SMAC - $1 Trillion Industry By 2020

At least 5-6 lakh people will soon be employed in the space, according to Ganesh Natarajan, CEO, Zensar Technologies

The size of the overall SMAC industry globally will be close to $1 trillion by 2020. From the Indian software exporters’ point of view, it will be $15 billion within the next three years, and over $ 225 Billion by 2020.
Translating that to people it would mean at least 5-6 lakh people employed in this space by that time.
Zensar Technologies has a Digital Enterprise group focusing on digital transformation solutions, where we work with clients in the US, Europe and India to understand what applications can be taken to the Cloud, which is almost 30 per cent of the SMAC opportunity.

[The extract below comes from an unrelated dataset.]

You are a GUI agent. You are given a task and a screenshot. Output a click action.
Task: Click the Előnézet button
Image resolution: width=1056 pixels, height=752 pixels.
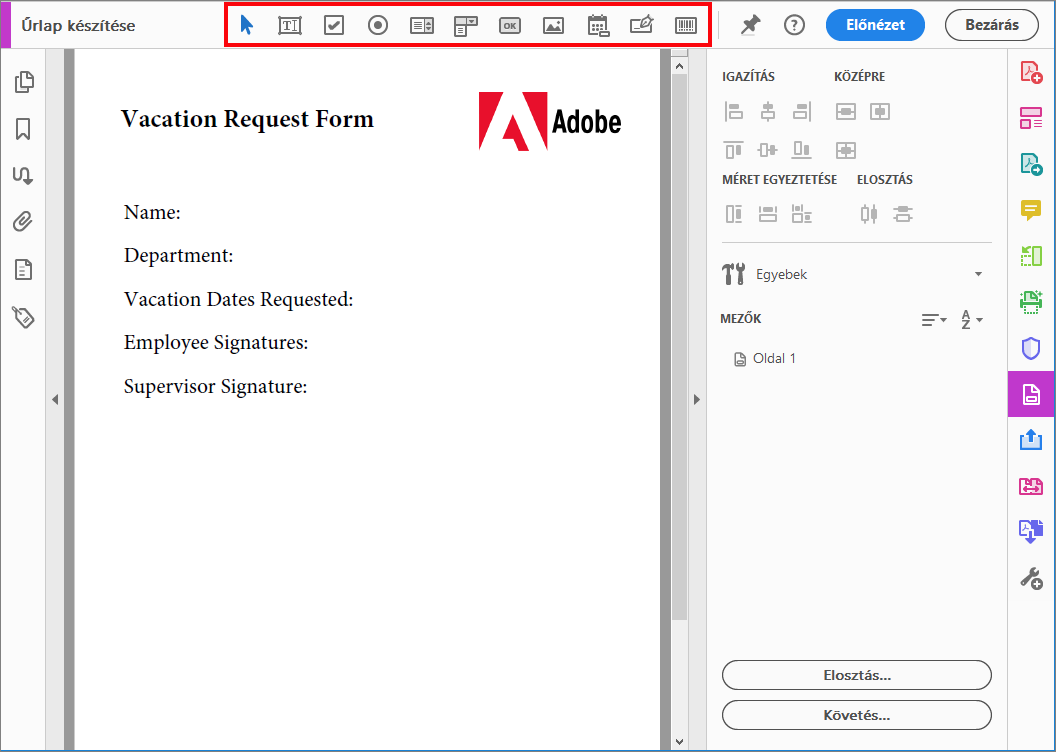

The second area is Social Listening involving analysis of information on the social media. Zensar provides a service that will enable our clients, especially those who are interacting with consumers directly and often, like insurance companies, retail banks, etc. on how to improve their marketing initiatives or service quality etc. This service involves a rich interweave of social media monitoring and applying analytics to it to help the client make informed decisions and very often in real time. A lot of marketing analytics is based on what is happening in the social media today. Increasing number of users are the Gen Y, and being digital natives their access to social media and their use of it for any transaction is immense, thus churning out a lot of data all the time. Big Data is about combining intelligence from your own measuring systems with what the world is talking about you.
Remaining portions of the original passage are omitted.